+++ Dataset extract +++

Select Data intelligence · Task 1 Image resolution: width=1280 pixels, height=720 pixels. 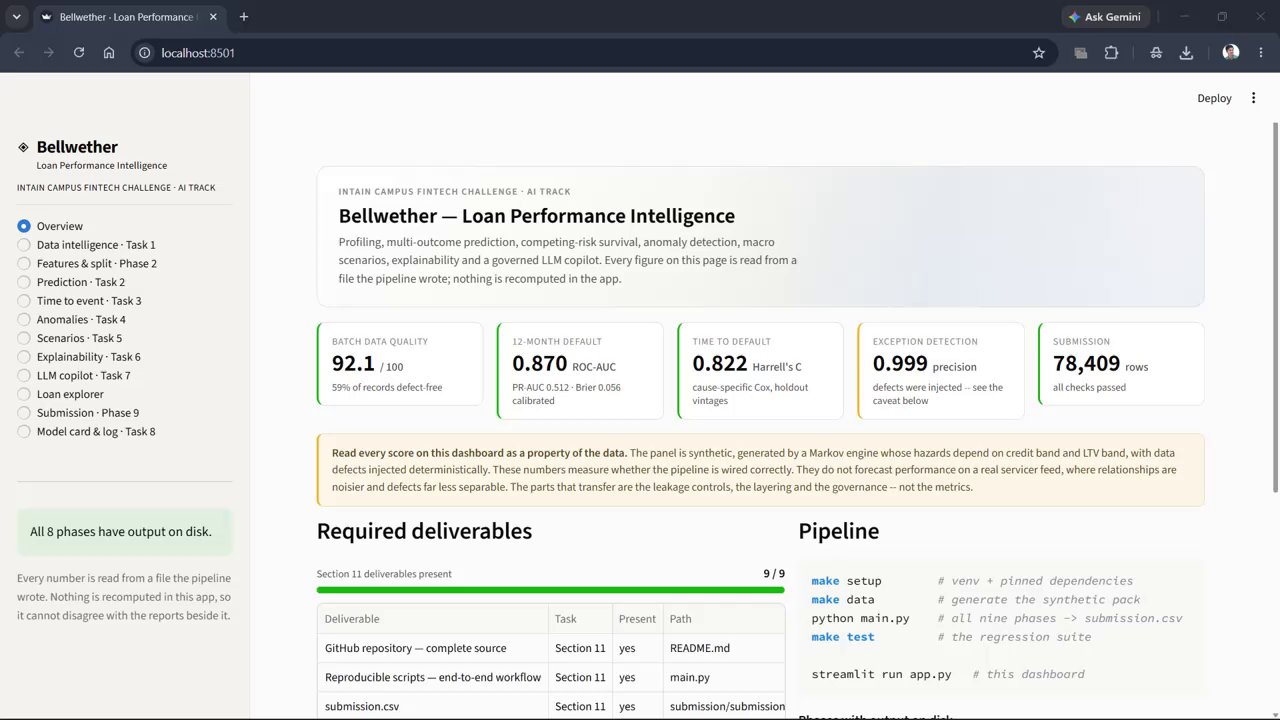click(x=86, y=245)
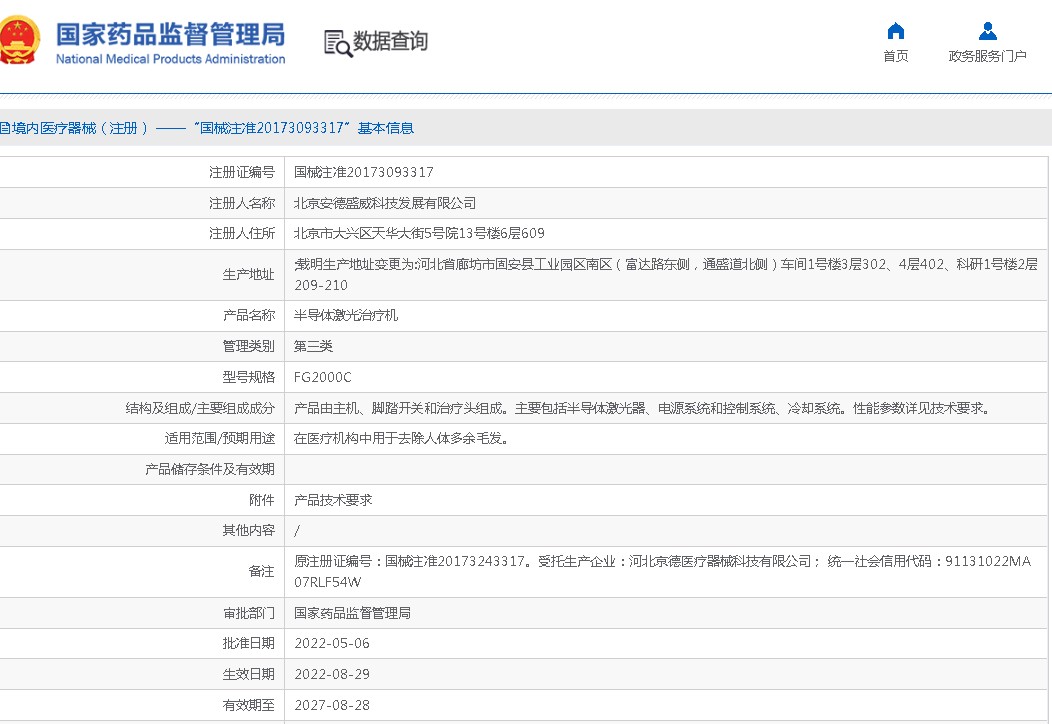Viewport: 1052px width, 724px height.
Task: Open the 产品技术要求 attachment
Action: point(333,500)
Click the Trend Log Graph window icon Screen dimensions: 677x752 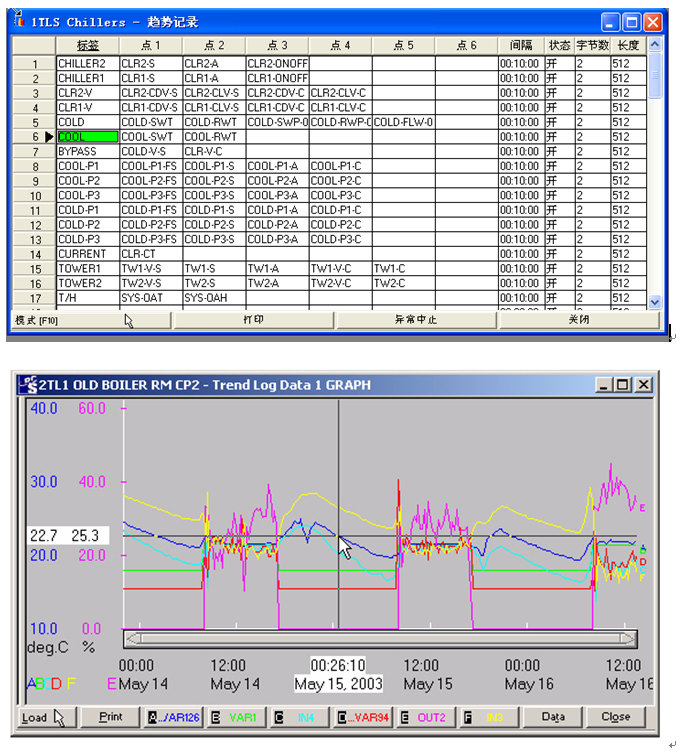(27, 385)
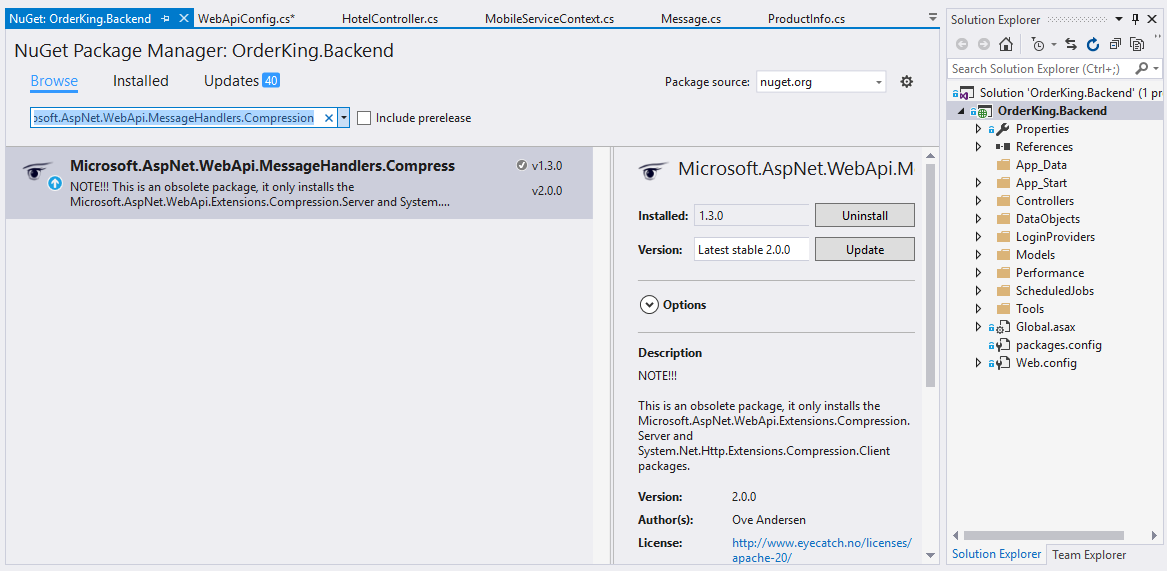Switch to the Installed tab

tap(141, 81)
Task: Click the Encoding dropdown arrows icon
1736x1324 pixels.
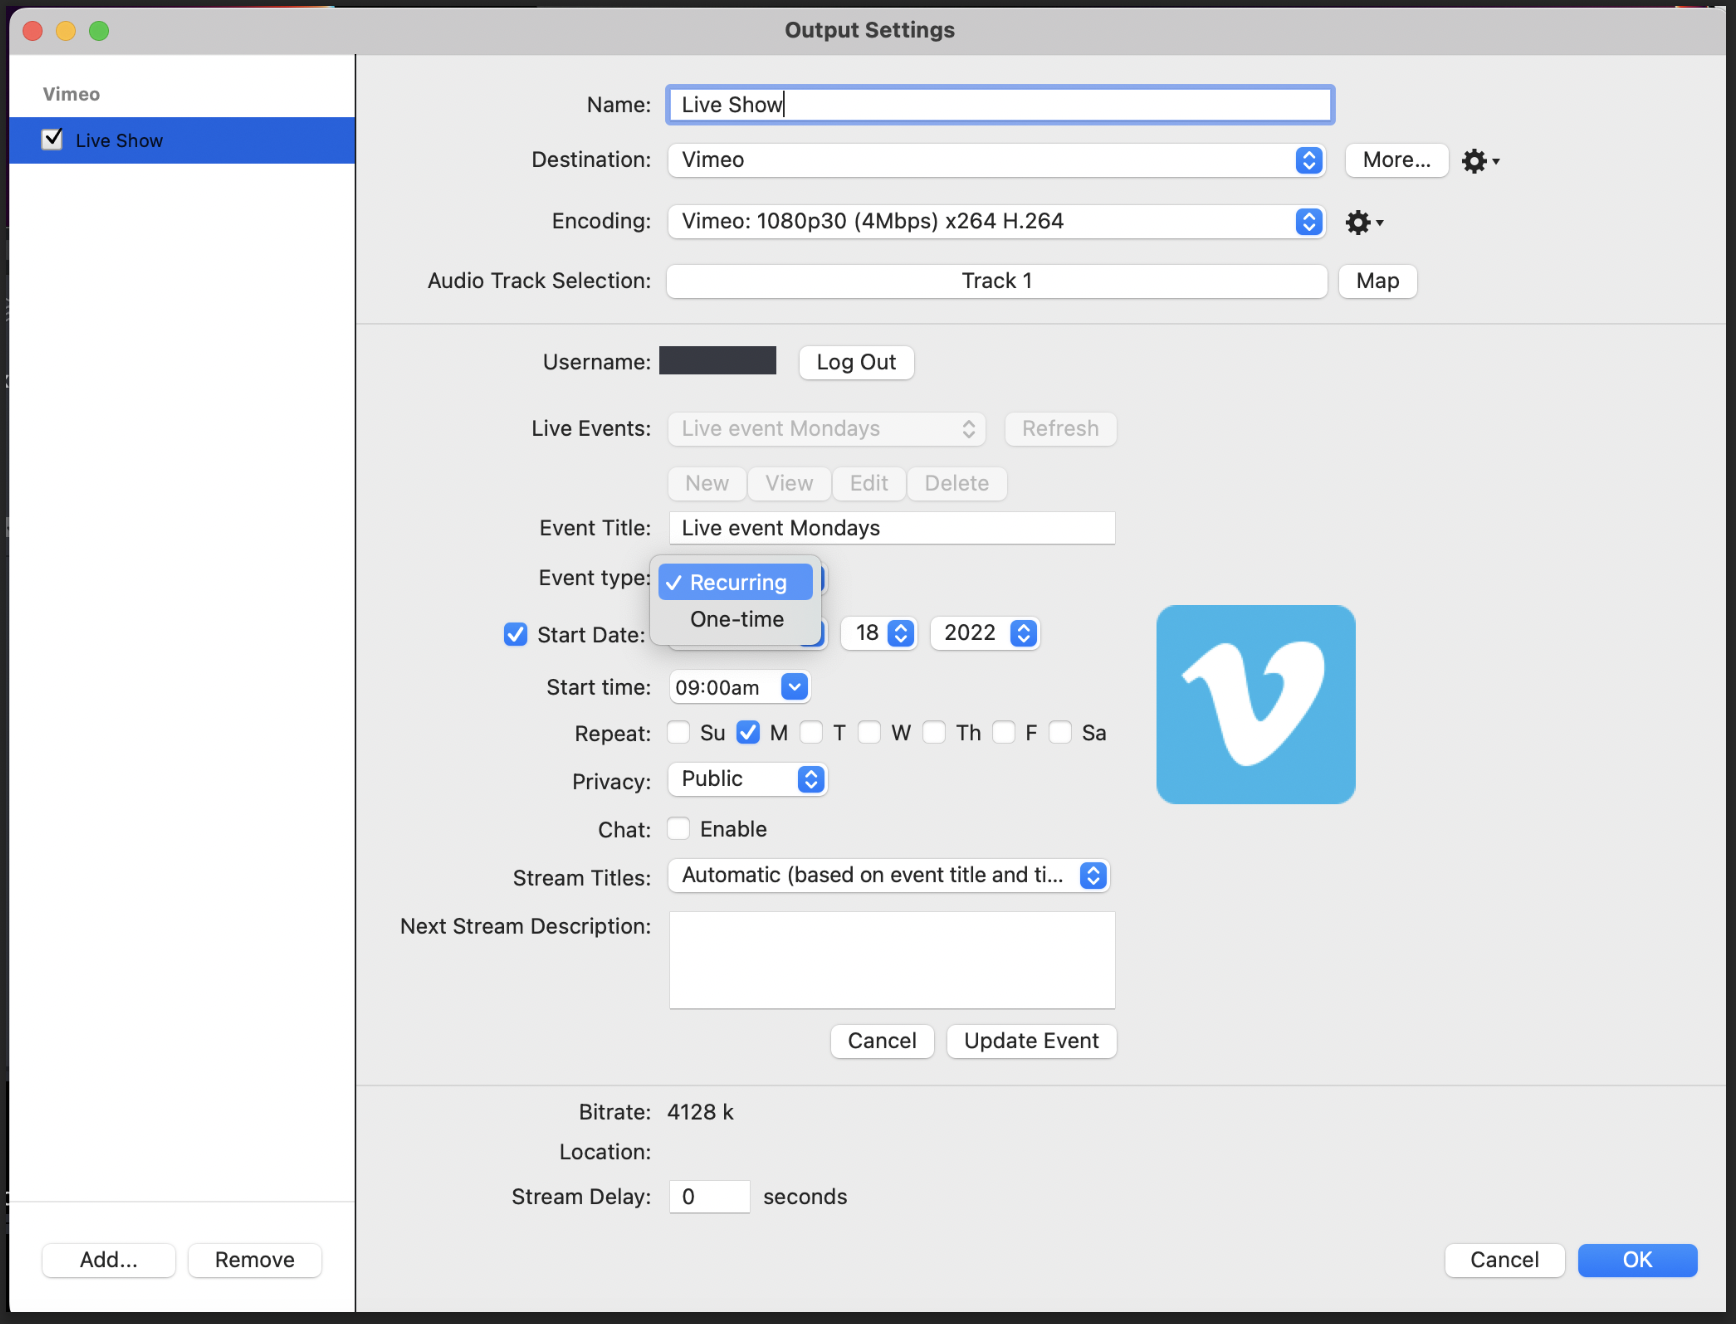Action: point(1308,222)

+++

» **Brief**
Copy exactly, and only, the lines running from the one containing "Task: Click the Encoding dropdown arrows icon" through the final line of the data, and omit the pictures.

» **Expected output**
Task: Click the Encoding dropdown arrows icon
1736x1324 pixels.
Action: point(1308,222)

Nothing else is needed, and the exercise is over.